Begin SOURCE RECORDS

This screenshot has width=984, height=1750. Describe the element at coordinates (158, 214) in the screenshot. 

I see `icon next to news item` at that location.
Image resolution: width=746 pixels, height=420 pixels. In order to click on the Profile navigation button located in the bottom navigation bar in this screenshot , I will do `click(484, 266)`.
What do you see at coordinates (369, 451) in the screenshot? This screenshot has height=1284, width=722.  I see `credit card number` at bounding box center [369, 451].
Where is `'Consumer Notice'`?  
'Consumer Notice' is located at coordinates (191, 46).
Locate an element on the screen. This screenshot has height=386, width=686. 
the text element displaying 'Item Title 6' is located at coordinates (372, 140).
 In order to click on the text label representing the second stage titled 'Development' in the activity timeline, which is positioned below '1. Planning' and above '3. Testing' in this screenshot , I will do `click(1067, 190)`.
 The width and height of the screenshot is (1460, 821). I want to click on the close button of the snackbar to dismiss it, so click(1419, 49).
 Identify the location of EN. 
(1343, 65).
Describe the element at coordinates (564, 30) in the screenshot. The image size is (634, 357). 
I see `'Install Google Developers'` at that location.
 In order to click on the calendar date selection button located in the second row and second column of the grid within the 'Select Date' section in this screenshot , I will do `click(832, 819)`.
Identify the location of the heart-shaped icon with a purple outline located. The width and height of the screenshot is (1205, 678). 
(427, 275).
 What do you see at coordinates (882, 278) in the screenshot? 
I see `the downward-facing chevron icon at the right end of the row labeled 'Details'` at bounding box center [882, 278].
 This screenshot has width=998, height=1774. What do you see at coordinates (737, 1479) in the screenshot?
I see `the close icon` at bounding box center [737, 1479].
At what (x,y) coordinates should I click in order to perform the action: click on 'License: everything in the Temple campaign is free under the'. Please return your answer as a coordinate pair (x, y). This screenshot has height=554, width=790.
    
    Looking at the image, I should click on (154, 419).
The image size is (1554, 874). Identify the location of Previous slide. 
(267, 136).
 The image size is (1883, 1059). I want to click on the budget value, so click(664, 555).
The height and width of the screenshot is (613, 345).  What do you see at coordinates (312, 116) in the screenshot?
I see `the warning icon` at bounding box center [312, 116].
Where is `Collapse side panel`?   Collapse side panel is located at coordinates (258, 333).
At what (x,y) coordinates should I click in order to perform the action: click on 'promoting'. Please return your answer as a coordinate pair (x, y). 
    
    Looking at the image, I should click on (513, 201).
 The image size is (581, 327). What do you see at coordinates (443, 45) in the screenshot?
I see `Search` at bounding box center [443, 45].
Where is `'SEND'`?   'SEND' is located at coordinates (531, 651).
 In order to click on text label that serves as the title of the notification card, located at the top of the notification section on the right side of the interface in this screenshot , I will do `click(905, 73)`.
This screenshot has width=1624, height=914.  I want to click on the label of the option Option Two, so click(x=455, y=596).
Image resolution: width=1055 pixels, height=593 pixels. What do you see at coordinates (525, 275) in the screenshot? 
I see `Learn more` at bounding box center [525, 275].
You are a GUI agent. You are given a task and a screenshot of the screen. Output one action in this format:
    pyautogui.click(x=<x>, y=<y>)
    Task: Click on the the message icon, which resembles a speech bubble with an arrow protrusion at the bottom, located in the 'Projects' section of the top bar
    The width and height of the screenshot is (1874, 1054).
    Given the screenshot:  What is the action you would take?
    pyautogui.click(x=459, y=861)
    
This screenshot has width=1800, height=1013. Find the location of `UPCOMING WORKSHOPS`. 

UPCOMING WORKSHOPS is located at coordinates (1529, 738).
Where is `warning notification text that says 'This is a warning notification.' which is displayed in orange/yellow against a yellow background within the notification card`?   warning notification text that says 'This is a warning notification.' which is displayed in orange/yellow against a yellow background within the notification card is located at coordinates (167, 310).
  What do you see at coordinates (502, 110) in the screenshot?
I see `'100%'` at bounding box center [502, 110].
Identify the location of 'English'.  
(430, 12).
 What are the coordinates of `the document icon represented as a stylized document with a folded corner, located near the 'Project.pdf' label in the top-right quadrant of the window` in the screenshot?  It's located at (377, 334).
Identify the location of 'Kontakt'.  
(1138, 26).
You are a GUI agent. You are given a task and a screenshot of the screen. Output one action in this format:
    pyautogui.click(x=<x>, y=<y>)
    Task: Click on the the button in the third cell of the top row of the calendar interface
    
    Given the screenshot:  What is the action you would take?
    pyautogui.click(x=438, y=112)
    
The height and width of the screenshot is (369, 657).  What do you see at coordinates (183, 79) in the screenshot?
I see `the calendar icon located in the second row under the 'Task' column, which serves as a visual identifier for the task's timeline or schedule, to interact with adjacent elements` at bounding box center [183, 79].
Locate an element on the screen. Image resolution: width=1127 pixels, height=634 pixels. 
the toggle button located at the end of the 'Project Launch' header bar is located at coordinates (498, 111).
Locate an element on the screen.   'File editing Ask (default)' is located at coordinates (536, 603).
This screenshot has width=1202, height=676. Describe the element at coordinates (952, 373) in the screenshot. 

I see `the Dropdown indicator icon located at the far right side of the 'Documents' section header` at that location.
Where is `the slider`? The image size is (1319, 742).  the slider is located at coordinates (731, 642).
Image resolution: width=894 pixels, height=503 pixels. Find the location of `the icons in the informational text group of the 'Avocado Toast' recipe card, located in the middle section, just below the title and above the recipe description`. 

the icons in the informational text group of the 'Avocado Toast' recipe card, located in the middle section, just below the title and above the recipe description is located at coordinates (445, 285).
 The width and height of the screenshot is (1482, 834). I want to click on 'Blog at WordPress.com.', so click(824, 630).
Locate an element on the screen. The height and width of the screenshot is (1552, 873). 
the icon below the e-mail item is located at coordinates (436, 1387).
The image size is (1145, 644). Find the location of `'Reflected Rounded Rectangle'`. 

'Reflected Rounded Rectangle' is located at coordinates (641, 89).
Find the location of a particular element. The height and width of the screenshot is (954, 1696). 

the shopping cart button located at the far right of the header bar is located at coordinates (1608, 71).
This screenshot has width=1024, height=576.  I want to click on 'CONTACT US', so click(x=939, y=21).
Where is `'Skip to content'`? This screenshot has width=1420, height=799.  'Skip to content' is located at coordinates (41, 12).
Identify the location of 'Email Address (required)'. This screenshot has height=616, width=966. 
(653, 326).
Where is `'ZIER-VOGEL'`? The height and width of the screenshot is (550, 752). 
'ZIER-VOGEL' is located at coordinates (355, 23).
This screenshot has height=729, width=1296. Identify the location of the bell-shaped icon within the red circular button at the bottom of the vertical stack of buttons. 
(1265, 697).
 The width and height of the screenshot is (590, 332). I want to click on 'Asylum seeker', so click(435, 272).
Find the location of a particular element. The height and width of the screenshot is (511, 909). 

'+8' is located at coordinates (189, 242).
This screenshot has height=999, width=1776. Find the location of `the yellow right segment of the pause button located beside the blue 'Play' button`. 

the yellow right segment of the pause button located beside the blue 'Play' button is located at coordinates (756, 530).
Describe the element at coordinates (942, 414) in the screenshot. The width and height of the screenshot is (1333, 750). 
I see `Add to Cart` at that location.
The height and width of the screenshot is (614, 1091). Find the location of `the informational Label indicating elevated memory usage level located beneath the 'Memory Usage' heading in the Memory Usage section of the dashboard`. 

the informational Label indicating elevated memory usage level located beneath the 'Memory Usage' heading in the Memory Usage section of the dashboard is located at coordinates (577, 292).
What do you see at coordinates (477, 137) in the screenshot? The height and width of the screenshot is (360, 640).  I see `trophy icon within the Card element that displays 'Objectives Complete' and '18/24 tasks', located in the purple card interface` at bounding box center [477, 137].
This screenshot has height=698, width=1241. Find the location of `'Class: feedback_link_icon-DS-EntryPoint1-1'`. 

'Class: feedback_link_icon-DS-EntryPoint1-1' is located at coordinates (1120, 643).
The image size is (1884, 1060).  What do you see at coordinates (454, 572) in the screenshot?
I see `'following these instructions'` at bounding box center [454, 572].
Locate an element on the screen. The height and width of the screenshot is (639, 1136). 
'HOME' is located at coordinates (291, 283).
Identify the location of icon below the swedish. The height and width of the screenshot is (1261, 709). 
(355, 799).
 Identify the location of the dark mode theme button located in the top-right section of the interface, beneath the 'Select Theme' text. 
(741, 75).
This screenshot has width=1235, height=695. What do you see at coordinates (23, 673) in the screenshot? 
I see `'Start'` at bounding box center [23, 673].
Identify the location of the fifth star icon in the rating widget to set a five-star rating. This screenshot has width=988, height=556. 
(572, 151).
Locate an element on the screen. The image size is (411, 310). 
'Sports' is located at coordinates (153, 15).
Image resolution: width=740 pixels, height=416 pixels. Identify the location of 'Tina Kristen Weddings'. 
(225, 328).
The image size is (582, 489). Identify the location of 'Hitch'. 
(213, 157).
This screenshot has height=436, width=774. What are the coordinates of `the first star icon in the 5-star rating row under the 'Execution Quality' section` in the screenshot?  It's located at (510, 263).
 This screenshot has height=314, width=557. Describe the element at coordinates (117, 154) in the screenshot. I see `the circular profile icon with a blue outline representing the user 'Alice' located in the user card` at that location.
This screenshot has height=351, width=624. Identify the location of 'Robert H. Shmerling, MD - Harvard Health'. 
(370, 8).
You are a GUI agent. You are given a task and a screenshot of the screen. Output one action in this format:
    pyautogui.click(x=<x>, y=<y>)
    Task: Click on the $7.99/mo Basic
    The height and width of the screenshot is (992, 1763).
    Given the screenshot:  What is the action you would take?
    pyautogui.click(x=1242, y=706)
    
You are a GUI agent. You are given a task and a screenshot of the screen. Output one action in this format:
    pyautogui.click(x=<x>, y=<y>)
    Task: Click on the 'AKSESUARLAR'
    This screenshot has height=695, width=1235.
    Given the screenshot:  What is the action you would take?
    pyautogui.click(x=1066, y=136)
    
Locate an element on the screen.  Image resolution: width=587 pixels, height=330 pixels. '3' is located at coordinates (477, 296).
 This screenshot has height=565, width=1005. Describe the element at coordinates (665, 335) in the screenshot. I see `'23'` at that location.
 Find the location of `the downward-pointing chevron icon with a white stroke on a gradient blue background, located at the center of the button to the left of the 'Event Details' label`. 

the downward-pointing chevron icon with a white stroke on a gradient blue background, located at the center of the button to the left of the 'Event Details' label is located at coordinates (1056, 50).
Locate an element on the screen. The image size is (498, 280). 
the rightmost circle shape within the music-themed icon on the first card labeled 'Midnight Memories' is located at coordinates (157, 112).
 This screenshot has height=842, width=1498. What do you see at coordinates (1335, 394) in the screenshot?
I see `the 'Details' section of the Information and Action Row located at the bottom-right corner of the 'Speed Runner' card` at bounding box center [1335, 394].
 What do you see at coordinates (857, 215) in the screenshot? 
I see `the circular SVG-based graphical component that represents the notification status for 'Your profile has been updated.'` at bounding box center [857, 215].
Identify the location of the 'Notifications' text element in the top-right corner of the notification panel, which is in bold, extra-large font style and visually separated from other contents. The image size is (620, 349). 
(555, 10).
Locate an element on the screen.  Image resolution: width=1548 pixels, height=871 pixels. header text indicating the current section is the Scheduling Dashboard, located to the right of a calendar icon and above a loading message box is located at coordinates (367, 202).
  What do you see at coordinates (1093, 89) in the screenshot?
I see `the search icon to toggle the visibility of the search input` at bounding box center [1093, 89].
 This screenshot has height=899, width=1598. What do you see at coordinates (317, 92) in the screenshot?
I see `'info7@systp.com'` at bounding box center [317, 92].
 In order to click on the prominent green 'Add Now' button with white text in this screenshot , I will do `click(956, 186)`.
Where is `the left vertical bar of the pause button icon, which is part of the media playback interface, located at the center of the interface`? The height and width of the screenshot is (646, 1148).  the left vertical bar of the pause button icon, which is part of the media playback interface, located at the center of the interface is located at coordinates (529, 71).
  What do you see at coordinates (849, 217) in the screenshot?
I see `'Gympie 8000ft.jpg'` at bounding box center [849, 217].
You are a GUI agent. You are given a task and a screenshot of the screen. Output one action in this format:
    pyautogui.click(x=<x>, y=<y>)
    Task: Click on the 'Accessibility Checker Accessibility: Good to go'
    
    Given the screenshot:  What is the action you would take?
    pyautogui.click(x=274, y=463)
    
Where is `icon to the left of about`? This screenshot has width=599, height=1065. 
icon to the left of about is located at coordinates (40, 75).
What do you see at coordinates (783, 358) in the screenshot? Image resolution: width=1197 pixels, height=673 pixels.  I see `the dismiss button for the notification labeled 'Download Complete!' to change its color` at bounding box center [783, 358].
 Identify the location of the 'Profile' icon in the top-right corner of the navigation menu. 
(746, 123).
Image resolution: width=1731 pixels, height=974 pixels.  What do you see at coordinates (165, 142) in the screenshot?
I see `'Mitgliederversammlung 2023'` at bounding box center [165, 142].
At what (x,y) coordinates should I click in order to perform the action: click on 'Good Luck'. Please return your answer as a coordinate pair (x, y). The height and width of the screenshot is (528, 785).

End SOURCE RECORDS

STATED TASK: Copy the stretch of lines from the one containing "Image resolution: width=740" through the one containing "pyautogui.click(x=1242, y=706)", unchanged.

EXERCISE SOLUTION:
Image resolution: width=740 pixels, height=416 pixels. Identify the location of 'Tina Kristen Weddings'. 
(225, 328).
The image size is (582, 489). Identify the location of 'Hitch'. 
(213, 157).
This screenshot has height=436, width=774. What are the coordinates of `the first star icon in the 5-star rating row under the 'Execution Quality' section` in the screenshot?  It's located at (510, 263).
 This screenshot has height=314, width=557. Describe the element at coordinates (117, 154) in the screenshot. I see `the circular profile icon with a blue outline representing the user 'Alice' located in the user card` at that location.
This screenshot has height=351, width=624. Identify the location of 'Robert H. Shmerling, MD - Harvard Health'. 
(370, 8).
You are a GUI agent. You are given a task and a screenshot of the screen. Output one action in this format:
    pyautogui.click(x=<x>, y=<y>)
    Task: Click on the $7.99/mo Basic
    The height and width of the screenshot is (992, 1763).
    Given the screenshot:  What is the action you would take?
    pyautogui.click(x=1242, y=706)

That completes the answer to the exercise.